3. En second lieu, il appartient au juge de l’excès de pouvoir, saisi des moyens en ce sens, de rechercher si les faits reprochés à un agent public ayant fait l’objet d’une sanction disciplinaire sont établis, s’ils constituent une faute de nature à justifier une sanction et si la sanction retenue est proportionnée à la gravité de ces fautes.
4. Il est constant que M. B… a reconnu avoir entre 2017 et mai 2023, hors service, téléchargé plusieurs centaines de fichiers pornographiques mettant en scène des mineurs, faits pour lesquels il a été condamné par le tribunal correctionnel de Tours et a été en conséquence inscrit sur le fichier judiciaire automatisé des auteurs d’infractions sexuelles ou violentes. Ces faits, quand bien même ils ont été commis hors service, sont constitutifs de manquements d’une particulière gravité au devoir d’exemplarité et incompatibles avec l’exercice des fonctions de gardien de la paix.
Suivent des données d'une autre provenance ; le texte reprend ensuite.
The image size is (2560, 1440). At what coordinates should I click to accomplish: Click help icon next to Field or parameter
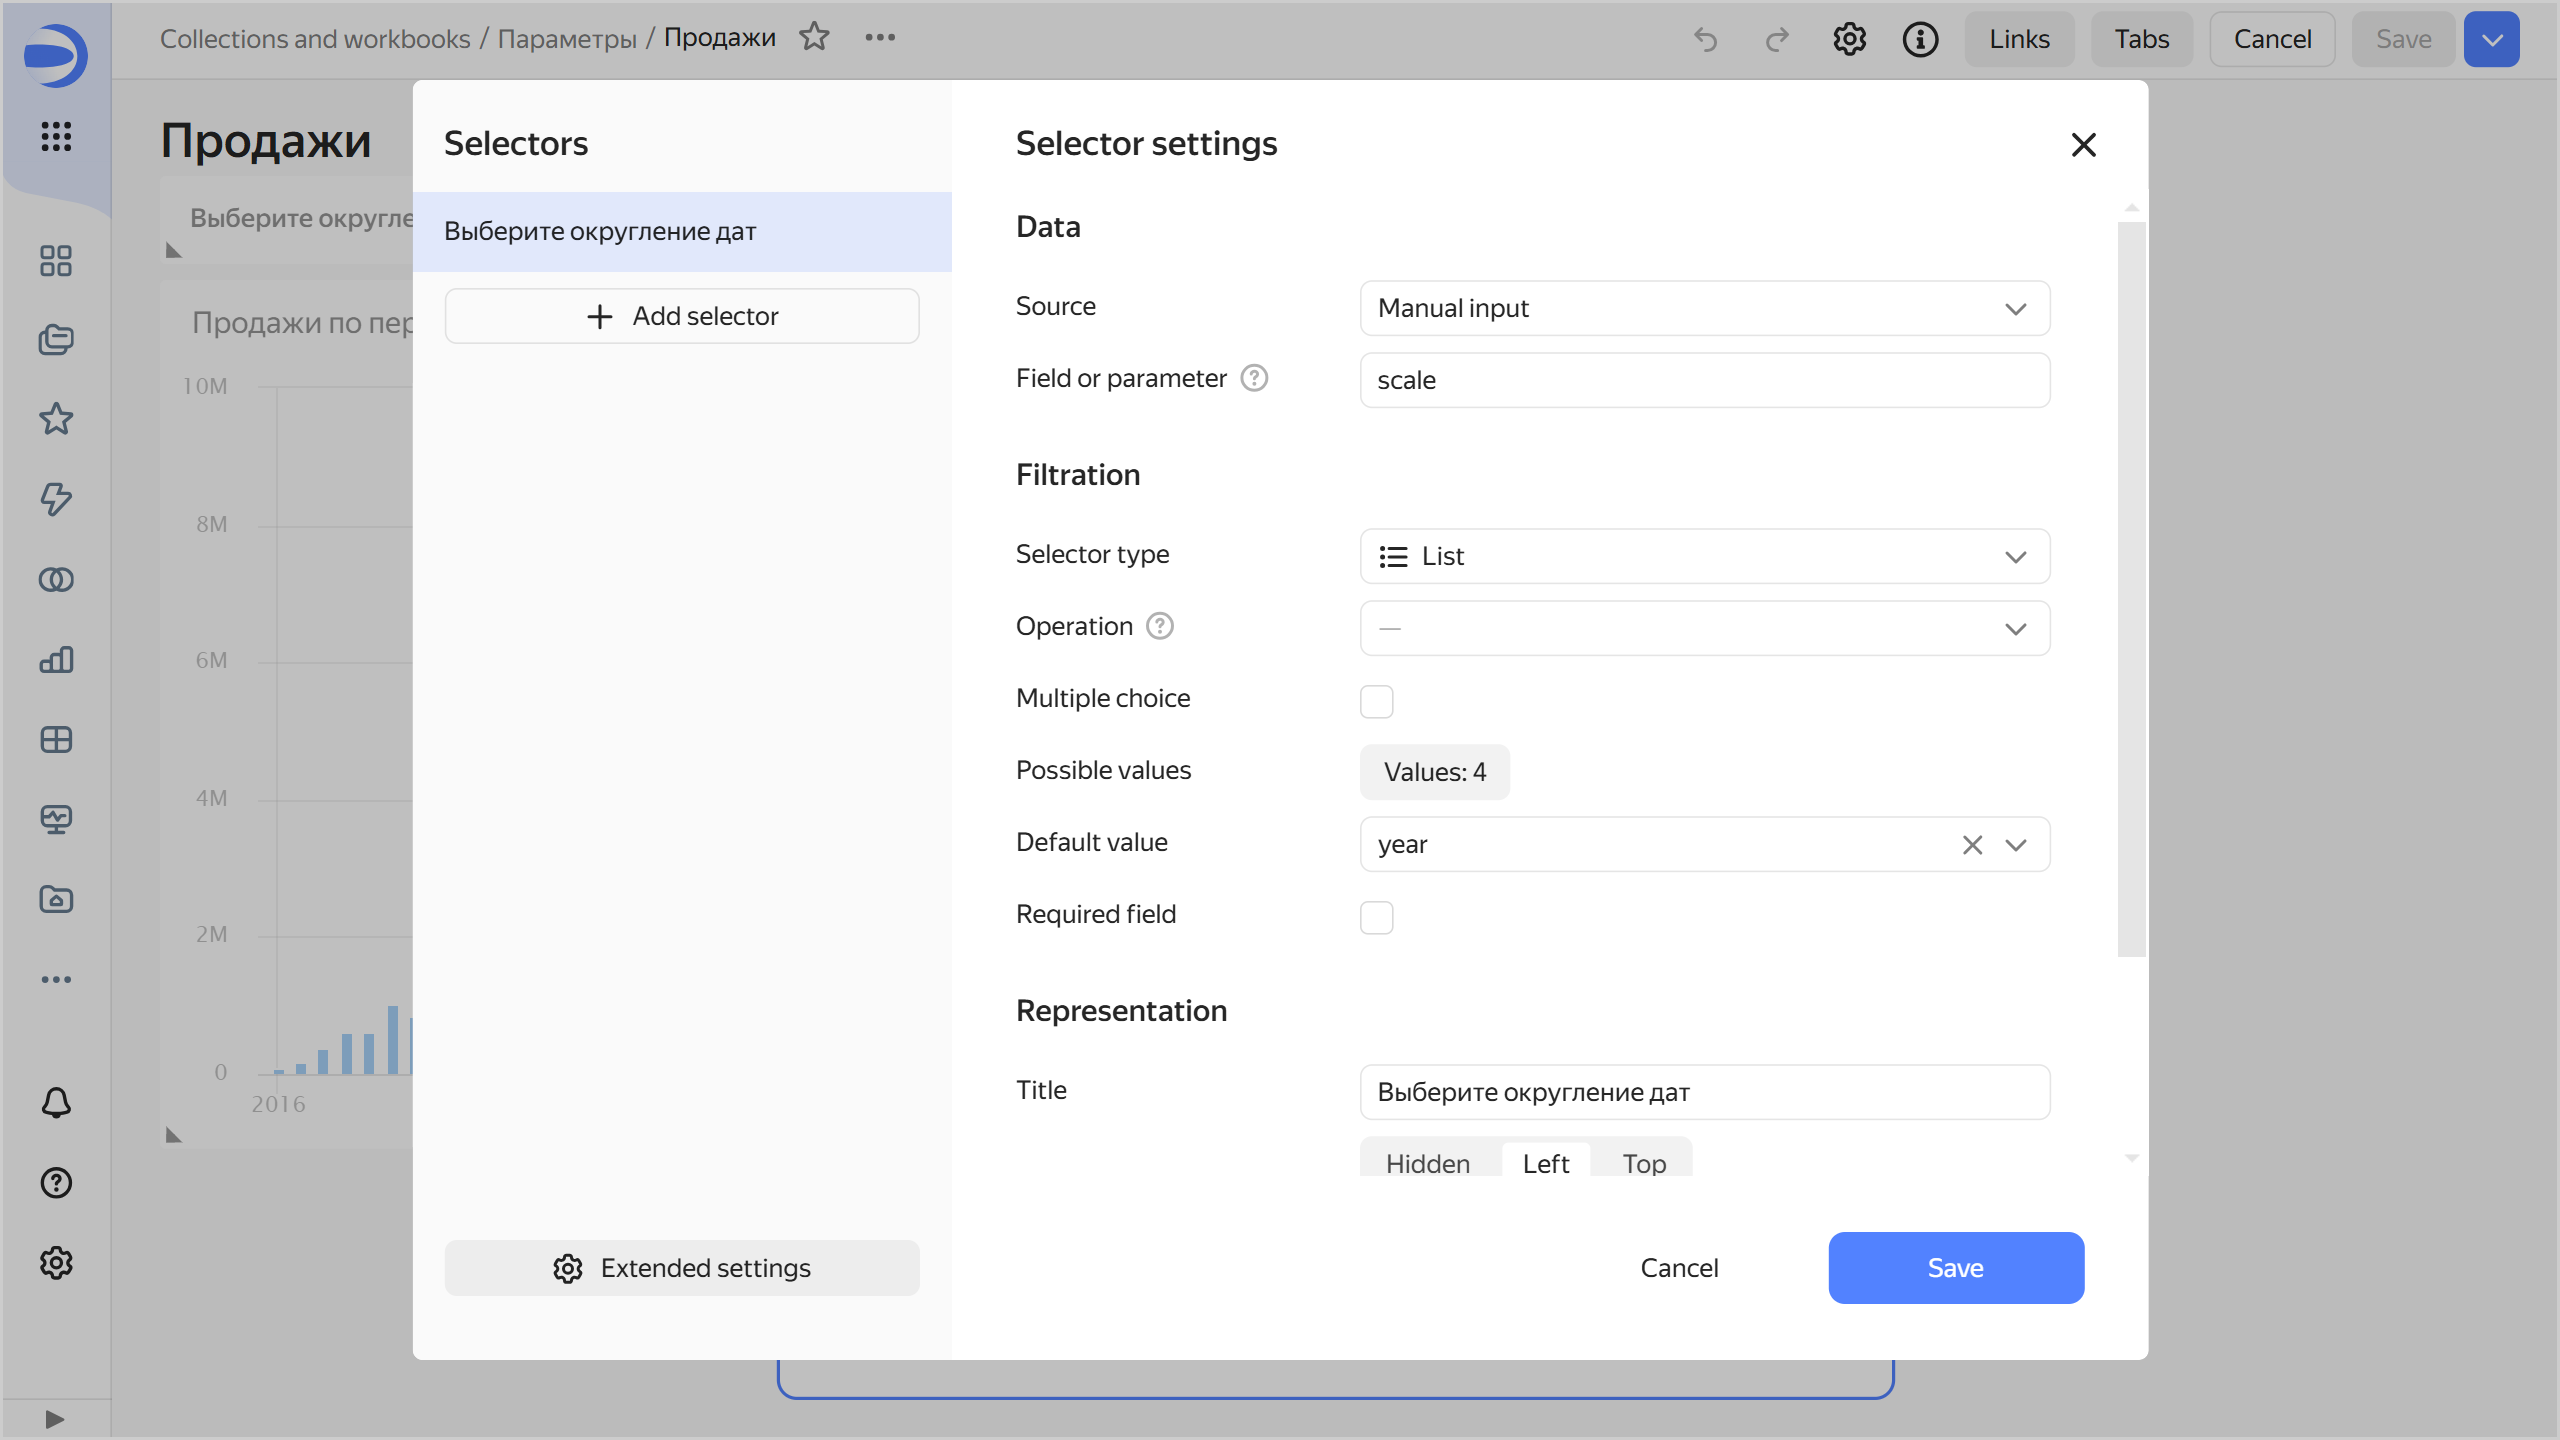[1254, 378]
Par suite quand bien même sa manière de servir a été considérée comme satisfaisante, et alors que le requérant n’établit ni même n’allègue que son état de santé était de nature à faire obstacle à ce qu’il soit regardé comme responsable de ses actes et par suite, à ce qu’une sanction disciplinaire soit légalement prise, et alors que la circonstance que le 7 mai 2024 le conseil médical interdépartemental en formation restreinte a conclu à son inaptitude totale et définitive aux fonctions de police active est sans incidence, le ministre de l’intérieur et des outre-mer en décidant sa révocation n’a pas prononcé à son encontre une sanction disproportionnée.
5. Il résulte de ce qui précède que les conclusions à fin d’annulation présentées par M. B… doivent être rejetées.
DECIDE :
Article 1er : La requête de M. B… est rejetée.
Article 2 : Le présent jugement sera notifié à M. A… B… et au ministre de l’intérieur.
Copie pour information en sera adressée au secrétaire général pour l’administration du ministère de l’intérieur.
Délibéré après l’audience du 2 juin 2026, à laquelle siégeaient :
Mme Lefebvre-Soppelsa, présidente,
Mme Keiflin, première conseillère,
M. Garros, conseiller.
Rendu public par mise à disposition au greffe le 16 juin 2026.
La présidente-rapporteure,
Anne LEFEBVRE-SOPPELSA
L’assesseure la plus ancienne,
Laura KEIFLIN
Le greffier,
François METEAU
La République mande et ordonne au ministre de l’intérieur en ce qui le concerne ou à tous commissaires de justice à ce requis en ce qui concerne les voies de droit commun contre les parties privées, de pourvoir à l’exécution de la présente décision.